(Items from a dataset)
┌──
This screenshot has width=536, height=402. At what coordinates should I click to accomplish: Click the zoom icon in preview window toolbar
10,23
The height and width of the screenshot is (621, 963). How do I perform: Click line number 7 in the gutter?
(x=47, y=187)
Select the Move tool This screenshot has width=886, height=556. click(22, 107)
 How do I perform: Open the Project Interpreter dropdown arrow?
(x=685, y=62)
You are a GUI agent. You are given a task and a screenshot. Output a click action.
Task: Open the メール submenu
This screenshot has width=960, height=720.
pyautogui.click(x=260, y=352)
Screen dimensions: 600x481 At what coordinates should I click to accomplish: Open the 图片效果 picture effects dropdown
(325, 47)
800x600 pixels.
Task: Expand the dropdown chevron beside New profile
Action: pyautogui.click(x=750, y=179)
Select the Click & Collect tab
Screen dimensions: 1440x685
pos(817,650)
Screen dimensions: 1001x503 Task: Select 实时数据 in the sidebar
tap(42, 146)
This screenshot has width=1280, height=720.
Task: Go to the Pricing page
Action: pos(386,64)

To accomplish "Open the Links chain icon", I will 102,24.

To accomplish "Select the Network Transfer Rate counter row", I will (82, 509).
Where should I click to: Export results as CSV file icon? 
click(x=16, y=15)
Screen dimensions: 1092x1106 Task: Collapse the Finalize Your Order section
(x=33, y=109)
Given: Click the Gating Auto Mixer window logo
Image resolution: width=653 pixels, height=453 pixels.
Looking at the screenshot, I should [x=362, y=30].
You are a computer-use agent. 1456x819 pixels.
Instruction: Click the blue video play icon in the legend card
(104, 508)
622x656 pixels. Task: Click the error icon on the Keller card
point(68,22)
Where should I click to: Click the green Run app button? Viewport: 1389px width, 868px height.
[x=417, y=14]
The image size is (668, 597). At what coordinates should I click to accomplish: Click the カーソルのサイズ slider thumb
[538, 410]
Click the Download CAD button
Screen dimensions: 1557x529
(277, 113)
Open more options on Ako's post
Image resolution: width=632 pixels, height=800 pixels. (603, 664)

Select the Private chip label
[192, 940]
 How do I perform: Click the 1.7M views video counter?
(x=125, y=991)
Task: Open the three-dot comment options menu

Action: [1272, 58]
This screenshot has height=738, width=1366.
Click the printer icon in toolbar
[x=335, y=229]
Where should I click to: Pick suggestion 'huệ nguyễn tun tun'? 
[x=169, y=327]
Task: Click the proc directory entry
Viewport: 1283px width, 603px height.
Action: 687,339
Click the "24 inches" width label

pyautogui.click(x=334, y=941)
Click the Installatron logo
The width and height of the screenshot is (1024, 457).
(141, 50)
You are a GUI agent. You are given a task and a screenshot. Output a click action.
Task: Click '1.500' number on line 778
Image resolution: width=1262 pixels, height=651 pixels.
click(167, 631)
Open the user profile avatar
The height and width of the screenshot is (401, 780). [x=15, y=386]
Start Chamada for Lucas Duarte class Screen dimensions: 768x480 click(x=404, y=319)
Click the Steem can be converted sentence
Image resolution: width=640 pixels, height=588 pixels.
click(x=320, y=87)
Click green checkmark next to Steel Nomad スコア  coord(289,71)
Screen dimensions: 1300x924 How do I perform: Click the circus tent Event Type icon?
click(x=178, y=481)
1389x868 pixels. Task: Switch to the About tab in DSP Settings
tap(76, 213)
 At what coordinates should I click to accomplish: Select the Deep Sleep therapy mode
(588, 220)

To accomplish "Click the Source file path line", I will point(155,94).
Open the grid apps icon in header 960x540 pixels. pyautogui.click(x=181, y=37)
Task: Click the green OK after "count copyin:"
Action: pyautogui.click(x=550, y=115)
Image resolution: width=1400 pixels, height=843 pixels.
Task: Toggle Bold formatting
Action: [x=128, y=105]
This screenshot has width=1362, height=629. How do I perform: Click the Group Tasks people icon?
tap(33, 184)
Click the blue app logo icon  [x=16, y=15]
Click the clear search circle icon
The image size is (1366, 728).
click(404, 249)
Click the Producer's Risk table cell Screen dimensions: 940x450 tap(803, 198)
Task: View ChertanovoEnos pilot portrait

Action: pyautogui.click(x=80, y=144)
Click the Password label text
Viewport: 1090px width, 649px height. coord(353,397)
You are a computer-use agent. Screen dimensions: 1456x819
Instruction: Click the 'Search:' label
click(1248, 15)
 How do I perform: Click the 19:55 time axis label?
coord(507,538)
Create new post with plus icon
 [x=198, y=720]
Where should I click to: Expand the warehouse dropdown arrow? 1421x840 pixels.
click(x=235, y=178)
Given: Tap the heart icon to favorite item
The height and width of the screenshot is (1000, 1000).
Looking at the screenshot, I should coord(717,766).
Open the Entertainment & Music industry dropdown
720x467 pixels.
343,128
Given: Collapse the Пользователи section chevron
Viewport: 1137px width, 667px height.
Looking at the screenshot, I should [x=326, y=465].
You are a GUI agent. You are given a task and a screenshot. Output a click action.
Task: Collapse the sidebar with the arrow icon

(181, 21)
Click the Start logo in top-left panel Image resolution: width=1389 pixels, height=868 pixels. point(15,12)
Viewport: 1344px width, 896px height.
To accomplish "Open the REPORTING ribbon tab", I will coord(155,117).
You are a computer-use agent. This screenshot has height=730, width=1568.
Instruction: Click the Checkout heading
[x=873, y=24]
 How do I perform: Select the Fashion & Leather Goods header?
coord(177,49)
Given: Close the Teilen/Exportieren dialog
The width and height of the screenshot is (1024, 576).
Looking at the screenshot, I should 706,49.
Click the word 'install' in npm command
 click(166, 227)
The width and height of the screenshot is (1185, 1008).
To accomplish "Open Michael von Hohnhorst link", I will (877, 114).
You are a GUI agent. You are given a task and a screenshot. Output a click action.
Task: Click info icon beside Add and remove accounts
└──
Write out the records above exactly as given.

This screenshot has width=536, height=402. At what coordinates should I click to accomplish: Click the zoom icon in preview window toolbar
10,23
The height and width of the screenshot is (621, 963). How do I perform: Click line number 7 in the gutter?
(x=47, y=187)
Select the Move tool This screenshot has width=886, height=556. click(22, 107)
 How do I perform: Open the Project Interpreter dropdown arrow?
(x=685, y=62)
You are a GUI agent. You are given a task and a screenshot. Output a click action.
Task: Open the メール submenu
This screenshot has width=960, height=720.
pyautogui.click(x=260, y=352)
Screen dimensions: 600x481 At what coordinates should I click to accomplish: Open the 图片效果 picture effects dropdown
(325, 47)
800x600 pixels.
Task: Expand the dropdown chevron beside New profile
Action: pyautogui.click(x=750, y=179)
Select the Click & Collect tab
Screen dimensions: 1440x685
pos(817,650)
Screen dimensions: 1001x503 Task: Select 实时数据 in the sidebar
tap(42, 146)
This screenshot has width=1280, height=720.
Task: Go to the Pricing page
Action: pos(386,64)

To accomplish "Open the Links chain icon", I will 102,24.

To accomplish "Select the Network Transfer Rate counter row", I will (82, 509).
Where should I click to: Export results as CSV file icon? 
click(x=16, y=15)
Screen dimensions: 1092x1106 Task: Collapse the Finalize Your Order section
(x=33, y=109)
Given: Click the Gating Auto Mixer window logo
Image resolution: width=653 pixels, height=453 pixels.
Looking at the screenshot, I should [x=362, y=30].
You are a computer-use agent. 1456x819 pixels.
Instruction: Click the blue video play icon in the legend card
(104, 508)
622x656 pixels. Task: Click the error icon on the Keller card
point(68,22)
Where should I click to: Click the green Run app button? Viewport: 1389px width, 868px height.
[x=417, y=14]
The image size is (668, 597). At what coordinates should I click to accomplish: Click the カーソルのサイズ slider thumb
[538, 410]
Click the Download CAD button
Screen dimensions: 1557x529
(277, 113)
Open more options on Ako's post
Image resolution: width=632 pixels, height=800 pixels. (603, 664)

Select the Private chip label
[192, 940]
 How do I perform: Click the 1.7M views video counter?
(x=125, y=991)
Task: Open the three-dot comment options menu

Action: [1272, 58]
This screenshot has height=738, width=1366.
Click the printer icon in toolbar
[x=335, y=229]
Where should I click to: Pick suggestion 'huệ nguyễn tun tun'? 
[x=169, y=327]
Task: Click the proc directory entry
Viewport: 1283px width, 603px height.
Action: 687,339
Click the "24 inches" width label

pyautogui.click(x=334, y=941)
Click the Installatron logo
The width and height of the screenshot is (1024, 457).
(141, 50)
You are a GUI agent. You are given a task and a screenshot. Output a click action.
Task: Click '1.500' number on line 778
Image resolution: width=1262 pixels, height=651 pixels.
click(167, 631)
Open the user profile avatar
The height and width of the screenshot is (401, 780). [x=15, y=386]
Start Chamada for Lucas Duarte class Screen dimensions: 768x480 click(x=404, y=319)
Click the Steem can be converted sentence
Image resolution: width=640 pixels, height=588 pixels.
click(x=320, y=87)
Click green checkmark next to Steel Nomad スコア  coord(289,71)
Screen dimensions: 1300x924 How do I perform: Click the circus tent Event Type icon?
click(x=178, y=481)
1389x868 pixels. Task: Switch to the About tab in DSP Settings
tap(76, 213)
 At what coordinates should I click to accomplish: Select the Deep Sleep therapy mode
(588, 220)

To accomplish "Click the Source file path line", I will point(155,94).
Open the grid apps icon in header 960x540 pixels. pyautogui.click(x=181, y=37)
Task: Click the green OK after "count copyin:"
Action: pyautogui.click(x=550, y=115)
Image resolution: width=1400 pixels, height=843 pixels.
Task: Toggle Bold formatting
Action: [x=128, y=105]
This screenshot has width=1362, height=629. How do I perform: Click the Group Tasks people icon?
tap(33, 184)
Click the blue app logo icon  [x=16, y=15]
Click the clear search circle icon
The image size is (1366, 728).
click(404, 249)
Click the Producer's Risk table cell Screen dimensions: 940x450 tap(803, 198)
Task: View ChertanovoEnos pilot portrait

Action: pyautogui.click(x=80, y=144)
Click the Password label text
Viewport: 1090px width, 649px height. coord(353,397)
You are a computer-use agent. Screen dimensions: 1456x819
Instruction: Click the 'Search:' label
click(1248, 15)
 How do I perform: Click the 19:55 time axis label?
coord(507,538)
Create new post with plus icon
 [x=198, y=720]
Where should I click to: Expand the warehouse dropdown arrow? 1421x840 pixels.
click(x=235, y=178)
Given: Tap the heart icon to favorite item
The height and width of the screenshot is (1000, 1000).
Looking at the screenshot, I should coord(717,766).
Open the Entertainment & Music industry dropdown
720x467 pixels.
343,128
Given: Collapse the Пользователи section chevron
Viewport: 1137px width, 667px height.
Looking at the screenshot, I should [x=326, y=465].
You are a GUI agent. You are given a task and a screenshot. Output a click action.
Task: Collapse the sidebar with the arrow icon

(181, 21)
Click the Start logo in top-left panel Image resolution: width=1389 pixels, height=868 pixels. point(15,12)
Viewport: 1344px width, 896px height.
To accomplish "Open the REPORTING ribbon tab", I will coord(155,117).
You are a computer-use agent. This screenshot has height=730, width=1568.
Instruction: Click the Checkout heading
[x=873, y=24]
 How do I perform: Select the Fashion & Leather Goods header?
coord(177,49)
Given: Close the Teilen/Exportieren dialog
The width and height of the screenshot is (1024, 576).
Looking at the screenshot, I should 706,49.
Click the word 'install' in npm command
 click(166, 227)
The width and height of the screenshot is (1185, 1008).
To accomplish "Open Michael von Hohnhorst link", I will (877, 114).
You are a GUI agent. You are given a task and a screenshot. Output a click action.
Task: Click info icon beside Add and remove accounts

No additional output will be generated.